Landau knows that being a front-of-house worker in a restaurant means being a little bit invisible: even as they’re the ones customers interact with, “the chefs are the ones called artists,” Landau says. But that doesn’t mean that front-of-house workers have no part in creation. “The front-of-house manager, or whoever runs the operation, is part of that art too,” she says, explaining that she and her team are responsible for making a diner’s experience as seamless as possible so that they can enjoy the art the chefs create.
And it’s not just the fact that she’s cooking that makes her one of Takja’s artists. While Landau has been a part of many restaurant openings, this is the first time she got to be a part of the design process. She helped pick out the lighting, the tables and worked with the chefs to design the menu. She also got to flex her knowledge of Korean dining and culture to train the staff to be knowledgable in Korean BBQ while still maintaining a Canadian flair that will be familiar for most diners in the city. “I wanted customers to come in and actually feel like they’re home and have a good experience,” she says.
So what’s a day in the life look like for Landau?
Landau gets to the restaurant a couple hours before service begins—around 3PM when dinner starts at 5. She starts every shift by taking a look at the restaurant’s OpenTable, going over the reservations for the night ahead, making sure there isn’t too much of a rush between tables, no overlaps, and then seeing if there’s any room for walk-ins. She’ll also also scan the days ahead to see if there are any special guests or requests coming up, things like birthdays or anniversaries, so they can be adequately prepped. Repeat customers are also flagged—at Takja, staff know their customers well, including how they like their meat cooked.

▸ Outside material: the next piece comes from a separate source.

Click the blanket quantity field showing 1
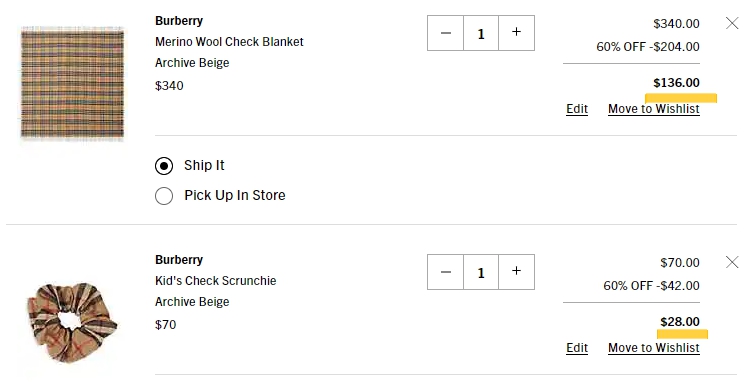[481, 33]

Next comes family meal, which is served about an hour before opening. Prepped by one of the chefs, the family meal is time for everyone on staff to get together, sit and eat. This is one of the most important parts of the day for Landau, who says that this half hour is where the staff can connect. “During service, we don’t have a lot of time to chat, but I want to know what everyone is up to,” she says. “Those relationships are very important.” The staff will also put aside a few portions for employees coming later in the shift, so they can eat too.

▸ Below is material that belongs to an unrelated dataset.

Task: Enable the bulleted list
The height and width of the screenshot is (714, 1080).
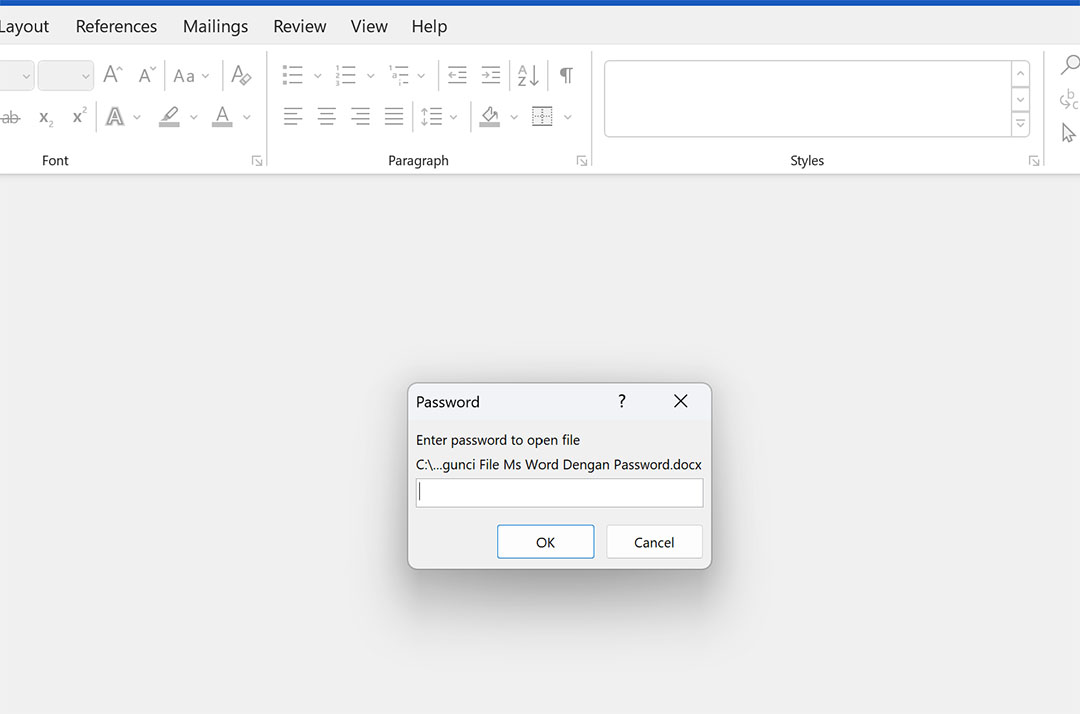Action: (x=291, y=74)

When family meal is done, and everything is cleaned up, then comes the pre-shift meetings. Here, Landau will take the opportunity to discuss special reservations, any offers and dishes that servers can share with diners and mention when during the shift there might be a busy period. The chefs will also share any special dishes there are as well as any substitutions there might be on the menu. This is so everyone is on the same page before service.
And then, after one last scan of the restaurant to ensure the whole place is spotless, doors open promptly at 5pm.
It’s a coordinated dance to get that proverbial gallery ready for the guests. The work might not be seen by most diners, but it is certainly felt. Eating at Takja, and any restaurant with front-of-house staff that care this much about diners, is a treat. With everything else accounted for (the music is at a just-right volume, the food comes at the perfect time, refills for water are excellently timed, the vibes are overall good), it lets the diners focus on enjoying the art: a cacophony of aged and marinated meats and a number of side dishes and banchan created by the unseen chefs.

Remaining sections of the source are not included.